Die Göttin der Weisheit überbrückt die wenigen Schritte zu Hekate und die beiden sprechen eine Weile leise miteinander. Allmählich beruhigt sich mein Herzschlag wieder. Auch meine Beine finden wieder Halt auf dem Boden, aber ich weiß immer noch nicht, wohin ich meine Hände packen soll. Während Hekate und Sophia Worte wechseln, versuche ich im Mienenspiel der beiden zu lesen. Mal glaube ich, den Anflug eines leisen Lächelns auf Sophias Gesicht zu erkennen, dann ist es Hekate, die schmunzelt. Dann folgt ein ungläubiger Blick Sophias in meine Richtung, als Hekate etwas sagt.
Auch Aljan ist dieser Schlagabtausch wahrscheinlich genauso wenig entgangen wie meine Nervosität.

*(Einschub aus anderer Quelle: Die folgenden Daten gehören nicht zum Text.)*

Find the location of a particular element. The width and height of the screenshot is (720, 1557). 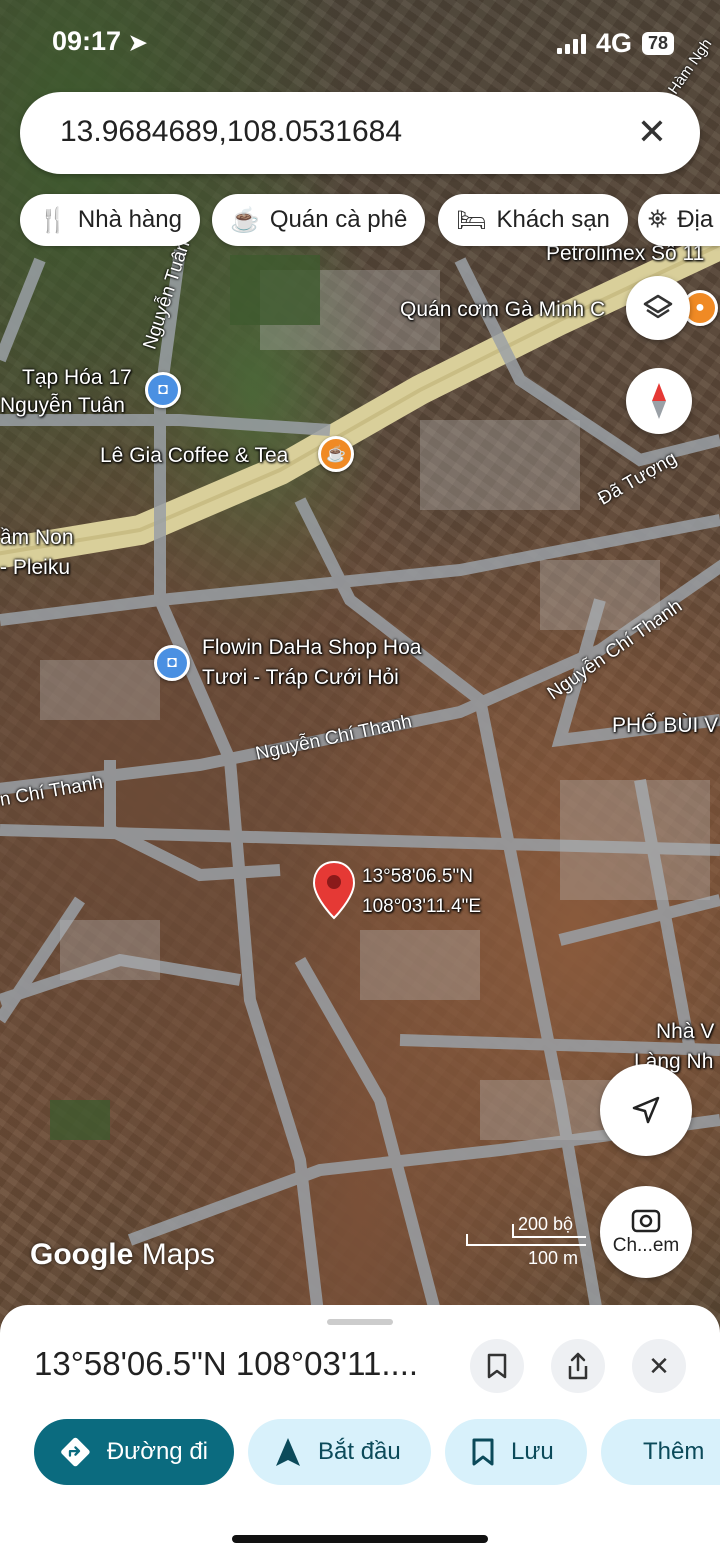

map-label-mam-non-2: - Pleiku is located at coordinates (35, 568).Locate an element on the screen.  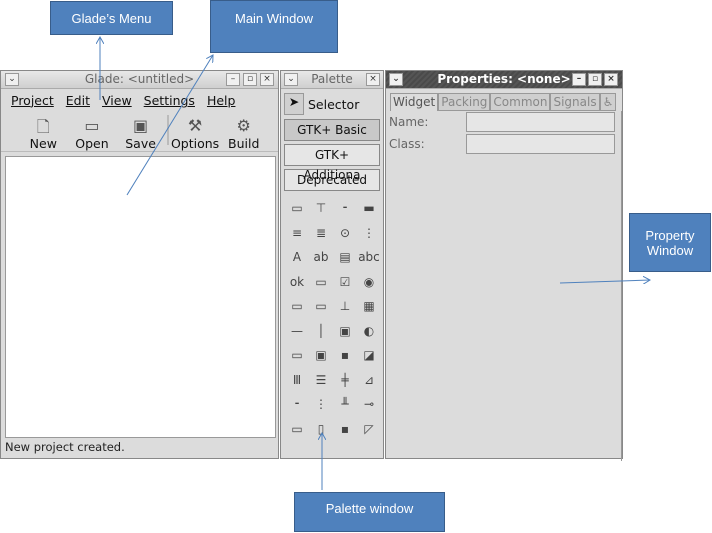
callout-property-window: Property Window is located at coordinates (670, 242).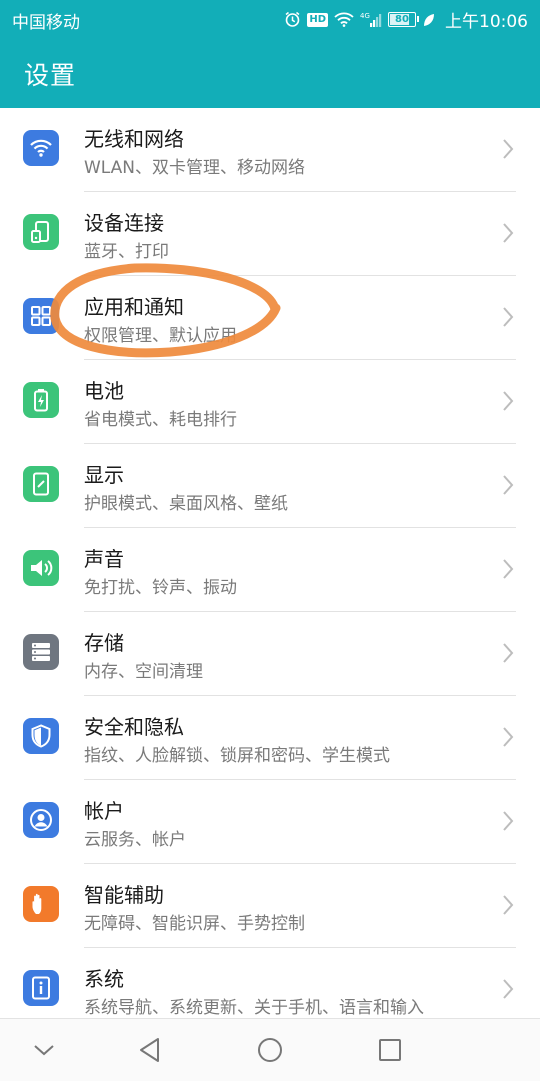 This screenshot has height=1081, width=540. Describe the element at coordinates (186, 504) in the screenshot. I see `settings-item-subtitle: 护眼模式、桌面风格、壁纸` at that location. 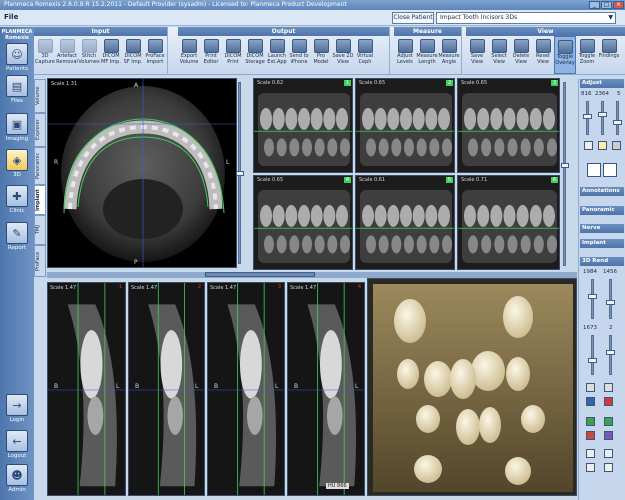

"Sophia ist im Laufe der Geschichte als viele verschiedene Göttinnen erschienen. Manchmal offen und herrlich wie Isis, Athene, Demetor oder Schekinah, manchmal so versteckt und demütig wie die heilige Jungfrau Maria", flüstert er mir zu. "Und Hekate ist die Göttin vieler Dinge."
Seine erklärenden Worte erden mich. Ein kleines Lächeln schleicht sich auf meine Lippen. Wenigstens verfolgen die meisten der anwesenden Götter inzwischen ebenfalls das Hin und Her der beiden.
Schließlich klatscht Hekate in die Hände. "Dann verrate uns doch, was du mir gerade dargelegt hast, Sophia", bestimmt sie.
Sophia lächelt und wendet sich mir zu.
"Was für einen Zweck erfüllt das Jenseits, wenn es kein Diesseits gibt? Dem Tod fehlt das Leben. Was Tenebris geschaffen hat, war nicht rechtens. Es war einseitig und ein Abklatsch dessen, was hätte sein sollen. Nur wenn dieses Unrecht berichtigt wird, kann der Verfall aufgehalten werden und dem Totenreich zu neuem Glanz verholfen werden. Darin besteht deine Aufgabe Dalerana. Und ich glaube zu wissen, wie du sie erfüllen wirst."